Text to read =
* START *
Examination of Witnesses (Questions 20
WEDNESDAY 21 MARCH 2001
TOMLINSON, CBE, MR
20. But pay is important.
(Mr Tomlinson) It is, indeed.
21. My far distant past studying economics suggests
that there is no profession that bucks the trend that you have
to pay to get good quality people in any organisation.
(Mr Tomlinson) Yes.
22. That is the truth, is it not?
(Mr Tomlinson) That is absolutely the truth. I think
the difficulty for education, as for many other public sector
people, is that whatever the public sector determines to do the
private sector can, on a spot salary basis, always up the salary
ante. In some key subject areas, that is often what happens. While
it is important, I do not think we will ever get to the point
where we can effectively compete with the private sector in the
way that we might wish. But I do think that many people enter
teaching not for the money side of things (though it is important)
but what they believe they can achieve by working with young people.
In that sense, there are other factors that impact upon their
wish to go into the profession and their desire to stay in it
once they have started.
Mr St Aubyn
23. Perhaps we could discover what some of those
other factors are, because I think this is very important. Certainly,
the letters I am getting from teachers who have written to say,
sadly, they are going to leave the profession in my area, mirrors
stories we have seen in the press recently from excellent teachers
who are quitting, and it seems to be about this pointless pile
of paperwork that to their minds has nothing to do with education.
Would you like to comment on that view which is coming from teachers
on the ground?
(Mr Tomlinson) Yes, I am getting the
same messages from headteachers and teachers. In the report I
did say in my commentary that I would want to see the level of
bureaucratic demand upon teachers reduced so that they are free
to teach, and, equally, that headteachers are saved from some
of it at the moment in order to be able to lead their schools,
which is what they want to do. So, yes, it is an issue. It is
not only, however, an issue that is the responsibility of Central
Government itself; it is also something to which local education
authorities contribute, in some cases quite substantially, and
OFSTED is not immune from that either: I am at the moment looking
with colleagues at ways in which we can reduce further the bureaucratic
demands of inspection. We need to make our contribution to that
reduction as does everybody else.
* END *
Exercise task 1 =
Using the transcript, decide whether each statement agrees with it. Answer yes or no for each, and quote the words that settle it.
(a) Mr Tomlinson expects that education will one day compete with the private sector on pay as well as it might wish.
(b) Mr Tomlinson says he hears the same messages from headteachers and teachers.
(c) Mr Tomlinson puts the paperwork problem down to Central Government alone.
Exercise task 2 =
List every body that Mr Tomlinson, in the transcript, names as adding to the bureaucratic demands on teachers.

Given material =
* START *
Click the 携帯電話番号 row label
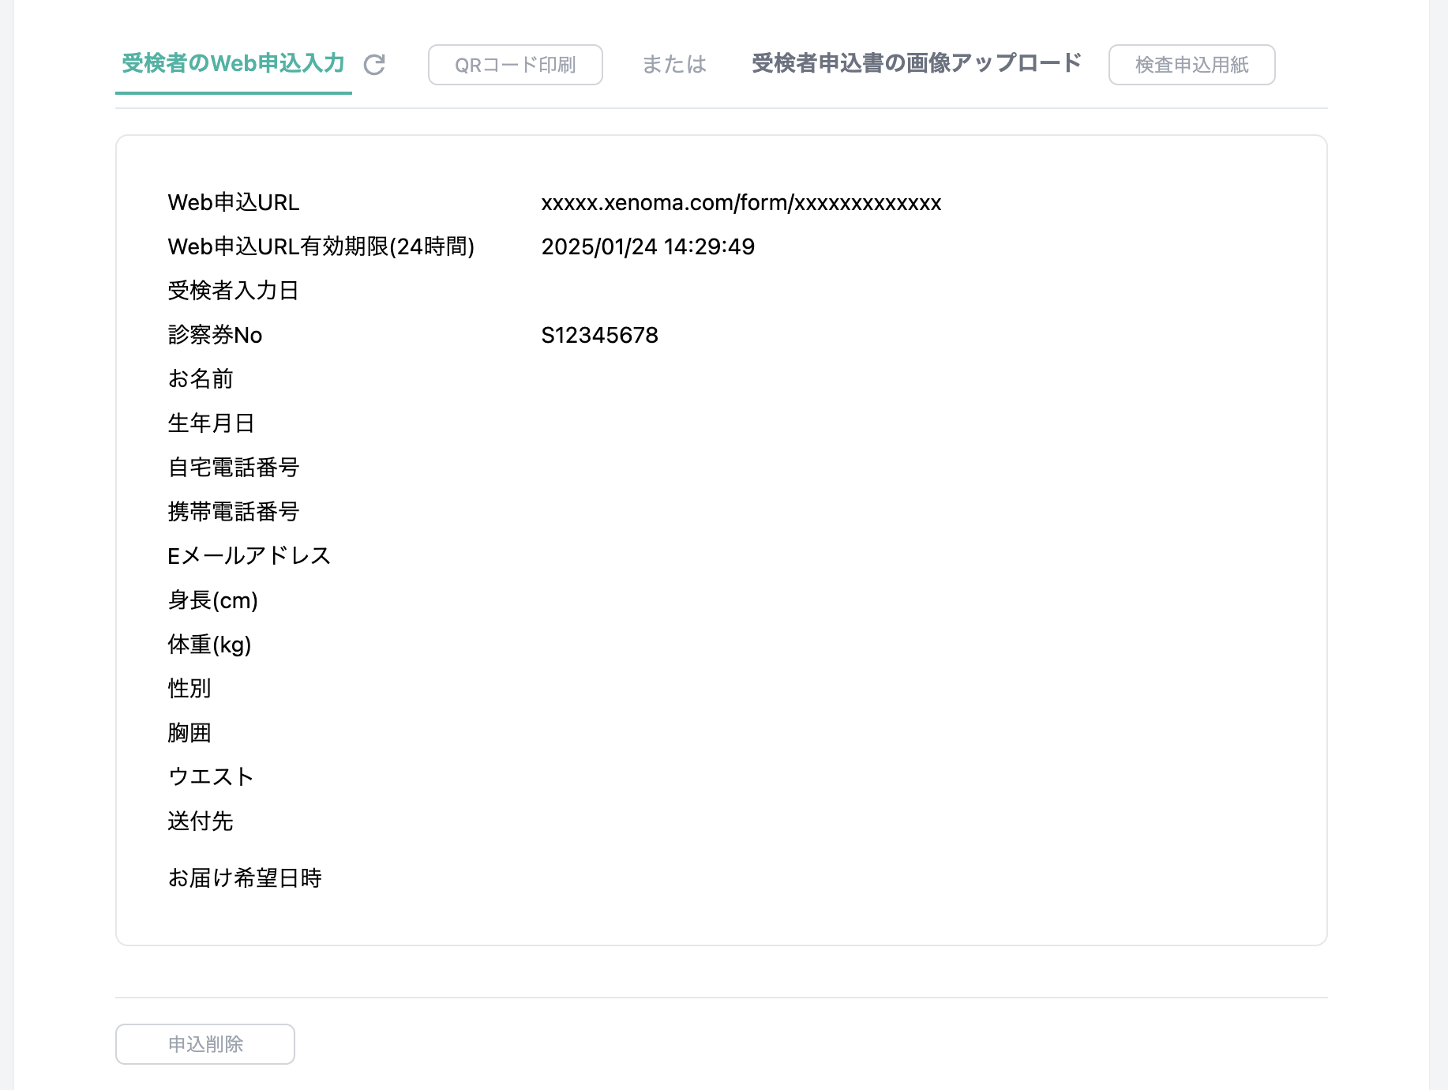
* END *
Exercise solution 1 =
(a) No: "I do not think we will ever get to the point where we can effectively compete with the private sector in the way that we might wish"
(b) Yes: "I am getting the same messages from headteachers and teachers"
(c) No: "It is not only, however, an issue that is the responsibility of Central Government itself"

Exercise solution 2 =
Central Government
Local education authorities
OFSTED